A collection of off-policy reinforcement learning algorithms with Mujoco benchmark results from 4 seeds.
Welcome to our Off-Policy Reinforcement Learning (RL) Repository, where we bring together three state-of-the-art algorithms implemented in PyTorch: Soft Actor-Critic (SAC), Twin Delayed DDPG (TD3), and the latest innovation, TD7, introduced by S. Fujimoto in 2023.
Our repository aims to provide a clean and comprehensive implementation of these three off-policy RL algorithms. We meticulously experiment with the Mujoco benchmark across eight seeds, ensuring a thorough evaluation of each algorithm's capabilities.
RL Algorithms:
- SAC: Soft Actor-Critic, a powerful off-policy algorithm known for its excellent sample efficiency and stable training.
- TD3: Twin Delayed DDPG, a proven performer in off-policy learning, now accompanied by the latest enhancements from TD7.

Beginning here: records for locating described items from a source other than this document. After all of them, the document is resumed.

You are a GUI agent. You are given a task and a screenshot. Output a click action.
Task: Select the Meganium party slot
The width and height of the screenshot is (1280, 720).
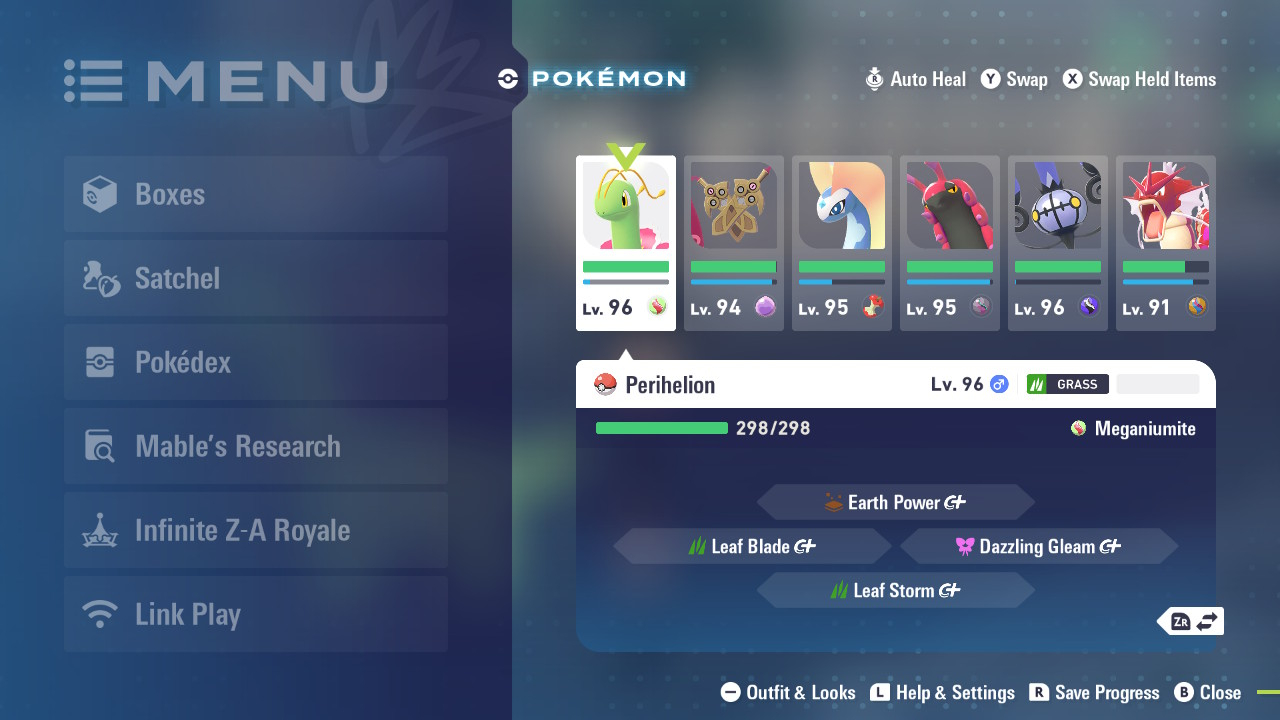tap(626, 243)
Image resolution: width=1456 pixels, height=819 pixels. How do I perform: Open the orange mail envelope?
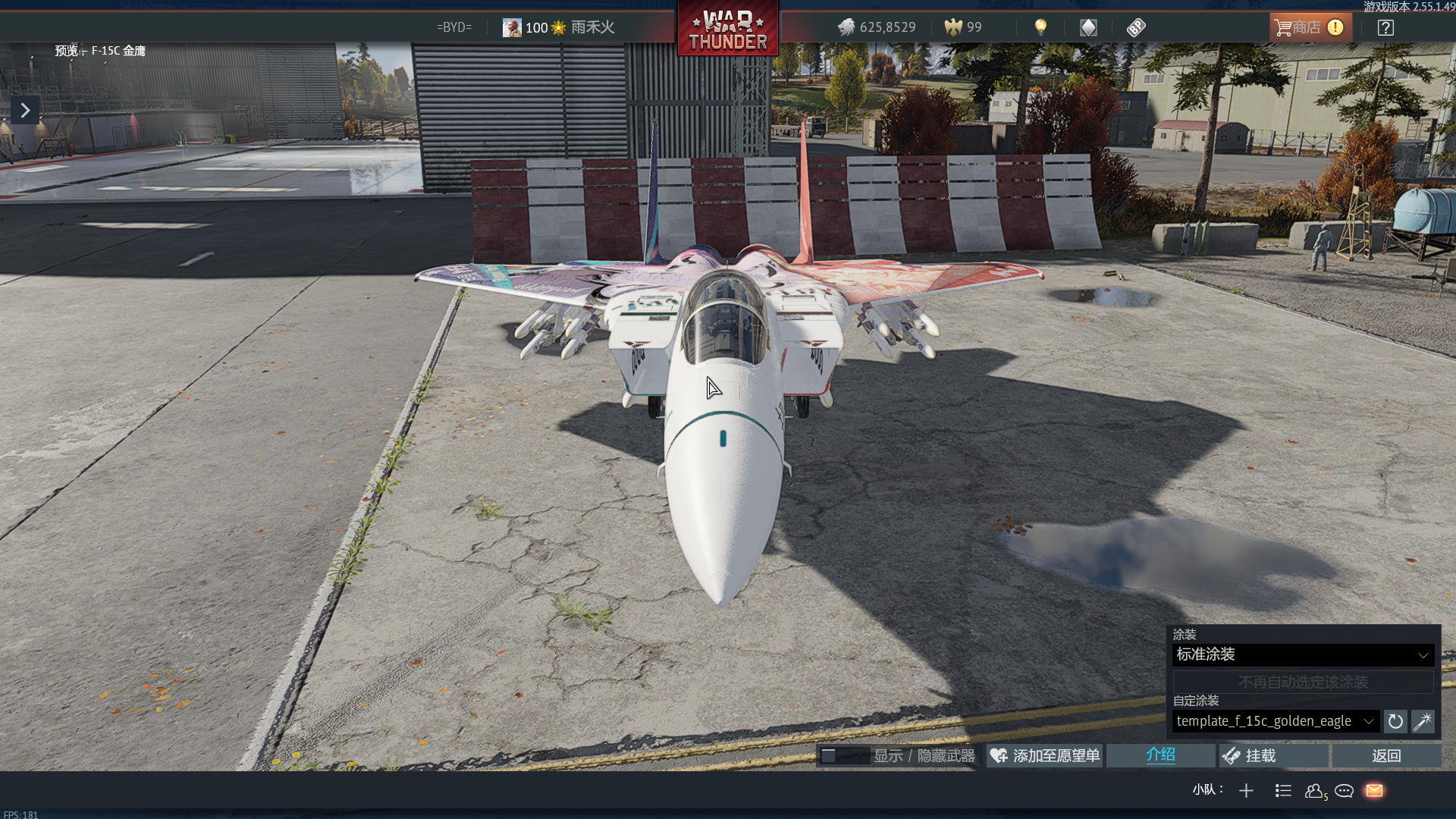coord(1374,791)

- TD7: The latest advancement introduced by S. Fujimoto, incorporating four additional "know-hows" to elevate both performance and stability.
# Clone repo.
git clone https://github.com/seungju-k1m/sac-td3-td7.git
# Change Directory.
cd sac-td3-td7
# Make-up virtual environment. (python version is 3.10)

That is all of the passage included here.